Case sensitivity of Java class names - java

If one writes two public Java classes with the same case-insensitive name in different directories then both classes are not usable at runtime. (I tested this on Windows, Mac and Linux with several versions of the HotSpot JVM. I would not be surprised if there other JVMs where they are usable simultaneously.) For example, if I create a class named a and one named A like so:
// lowercase/src/testcase/a.java
package testcase;
public class a {
public static String myCase() {
return "lower";
}
}
// uppercase/src/testcase/A.java
package testcase;
public class A {
public static String myCase() {
return "upper";
}
}
Three eclipse projects containing the code above are available from my website.
If try I calling myCase on both classes like so:
System.out.println(A.myCase());
System.out.println(a.myCase());
The typechecker succeeds, but when I run the class file generate by the code directly above I get:
Exception in thread "main" java.lang.NoClassDefFoundError: testcase/A (wrong name: testcase/a)
In Java, names are in general case sensitive. Some file systems (e.g. Windows) are case insensitive, so I'm not surprised the above behavior happens, but it seems wrong. Unfortunately the Java specifications are oddly non-commital about which classes are visible. The Java Language Specification (JLS), Java SE 7 Edition (Section 6.6.1, page 166) says:
If a class or interface type is declared public, then it may be accessed by
any code, provided that the compilation unit (§7.3) in which it is declared is
observable.
In Section 7.3, the JLS defines observability of a compilation unit in extremely vague terms:
All the compilation units of the predefined package java and its subpackages lang
and io are always observable. For all other packages, the host system determines which compilation units are observable.
The Java Virtual Machine Specification is similarly vague (Section 5.3.1):
The following steps are used to load and thereby create the nonarray class or
interface C denoted by [binary name] N using the bootstrap class loader [...]
Otherwise, the Java virtual machine passes the argument N to an invocation of a
method on the bootstrap class loader to search for a purported representation of C
in a platform-dependent manner.
All of this leads to four questions in descending order of importance:
Are there any guarantees about which classes are loadable by the default class loader(s) in every JVM? In other words, can I implement a valid, but degenerate JVM, that won't load any classes except those in java.lang and java.io?
If there are any guarantees, does the behavior in the example above violate the guarantee (i.e. is the behavior a bug)?
Is there any way to make HotSpot load a and A simultaneously? Would writing a custom class loader work?

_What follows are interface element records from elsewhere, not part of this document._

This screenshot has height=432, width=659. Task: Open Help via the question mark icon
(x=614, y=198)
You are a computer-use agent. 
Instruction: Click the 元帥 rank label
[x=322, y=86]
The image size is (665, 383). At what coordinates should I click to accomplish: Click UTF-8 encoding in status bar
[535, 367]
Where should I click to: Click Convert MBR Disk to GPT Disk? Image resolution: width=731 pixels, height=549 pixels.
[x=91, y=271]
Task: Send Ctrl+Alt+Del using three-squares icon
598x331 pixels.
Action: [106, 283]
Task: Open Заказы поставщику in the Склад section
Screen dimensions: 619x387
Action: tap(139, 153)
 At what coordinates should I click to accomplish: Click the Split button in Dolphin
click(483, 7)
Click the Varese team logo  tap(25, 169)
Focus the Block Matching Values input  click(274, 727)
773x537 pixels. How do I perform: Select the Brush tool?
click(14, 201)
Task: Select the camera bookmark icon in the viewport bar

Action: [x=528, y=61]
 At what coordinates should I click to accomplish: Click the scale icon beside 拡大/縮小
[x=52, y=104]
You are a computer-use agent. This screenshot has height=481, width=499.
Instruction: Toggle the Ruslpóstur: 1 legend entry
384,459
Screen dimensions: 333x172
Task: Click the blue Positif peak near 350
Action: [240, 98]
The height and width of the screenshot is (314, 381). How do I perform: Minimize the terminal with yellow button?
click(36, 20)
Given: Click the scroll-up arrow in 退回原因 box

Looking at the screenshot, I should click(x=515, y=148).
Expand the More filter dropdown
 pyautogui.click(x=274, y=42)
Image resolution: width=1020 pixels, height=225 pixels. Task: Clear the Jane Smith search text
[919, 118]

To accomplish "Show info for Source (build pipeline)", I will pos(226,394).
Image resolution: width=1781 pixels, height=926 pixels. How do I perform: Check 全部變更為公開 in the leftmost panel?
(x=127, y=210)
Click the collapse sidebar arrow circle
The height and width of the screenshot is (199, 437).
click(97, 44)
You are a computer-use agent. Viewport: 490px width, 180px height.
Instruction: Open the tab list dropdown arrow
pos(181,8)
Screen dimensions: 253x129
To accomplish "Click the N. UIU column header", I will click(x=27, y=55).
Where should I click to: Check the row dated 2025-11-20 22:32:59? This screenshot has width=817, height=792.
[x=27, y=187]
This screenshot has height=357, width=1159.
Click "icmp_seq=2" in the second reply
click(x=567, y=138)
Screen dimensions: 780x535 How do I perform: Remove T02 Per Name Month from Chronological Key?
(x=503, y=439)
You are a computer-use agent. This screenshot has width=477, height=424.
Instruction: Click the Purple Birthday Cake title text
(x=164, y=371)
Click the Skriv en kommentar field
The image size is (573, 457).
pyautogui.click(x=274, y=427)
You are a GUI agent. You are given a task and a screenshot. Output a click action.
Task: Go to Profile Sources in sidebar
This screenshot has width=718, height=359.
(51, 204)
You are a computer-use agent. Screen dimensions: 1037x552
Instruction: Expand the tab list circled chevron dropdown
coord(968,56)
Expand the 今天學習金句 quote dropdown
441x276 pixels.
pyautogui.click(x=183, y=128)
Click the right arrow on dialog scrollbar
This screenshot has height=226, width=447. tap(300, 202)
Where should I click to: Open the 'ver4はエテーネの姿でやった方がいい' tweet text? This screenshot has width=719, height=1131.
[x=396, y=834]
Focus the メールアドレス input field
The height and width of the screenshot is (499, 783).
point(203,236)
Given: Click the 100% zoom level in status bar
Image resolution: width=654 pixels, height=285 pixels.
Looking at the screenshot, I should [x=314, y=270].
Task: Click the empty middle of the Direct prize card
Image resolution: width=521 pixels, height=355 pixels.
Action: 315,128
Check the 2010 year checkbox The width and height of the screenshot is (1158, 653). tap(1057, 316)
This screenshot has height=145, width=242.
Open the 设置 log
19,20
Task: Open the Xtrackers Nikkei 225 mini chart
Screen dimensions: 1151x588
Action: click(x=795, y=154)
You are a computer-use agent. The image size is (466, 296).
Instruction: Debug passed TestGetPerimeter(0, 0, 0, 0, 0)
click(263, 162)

Are there any guarantees about which classes are loadable by the bootstrap class loader in every JVM?
The core bits and pieces of the language, plus supporting implementation classes. Not guaranteed to include any class that you write. (The normal JVM loads your classes in a separate classloader from the bootstrap one, and in fact the normal bootstrap loader loads its classes out of a JAR normally, as this makes for more efficient deployment than a big old directory structure full of classes.)
If there are any guarantees, does the behavior in the example above violate the guarantee (i.e. is the behavior a bug)?
Is there any way to make "standard" JVMs load a and A simultaneously? Would writing a custom class loader work?
Java loads classes by mapping the full name of the class into a filename that is then searched for on the classpath. Thus testcase.a goes to testcase/a.class and testcase.A goes to testcase/A.class. Some filesystems mix these things up, and may serve the other up when one is asked for. Others get it right (in particular, the variant of the ZIP format used in JAR files is fully case-sensitive and portable). There is nothing that Java can do about this (though an IDE could handle it for you by keeping the .class files away from the native FS, I don't know if any actually do and the JDK's javac most certainly isn't that smart).
However that's not the only point to note here: class files know internally what class they are talking about. The absence of the expected class from the file just means that the load fails, leading to the NoClassDefFoundError you received. What you got was a problem (a mis-deployment in at least some sense) that was detected and dealt with robustly. Theoretically, you could build a classloader that could handle such things by keeping searching, but why bother? Putting the class files inside a JAR will fix things far more robustly; those are handled correctly.
More generally, if you're running into this problem for real a lot, take to doing production builds on a Unix with a case-sensitive filesystem (a CI system like Jenkins is recommended) and find which developers are naming classes with just case differences and make them stop as it is very confusing!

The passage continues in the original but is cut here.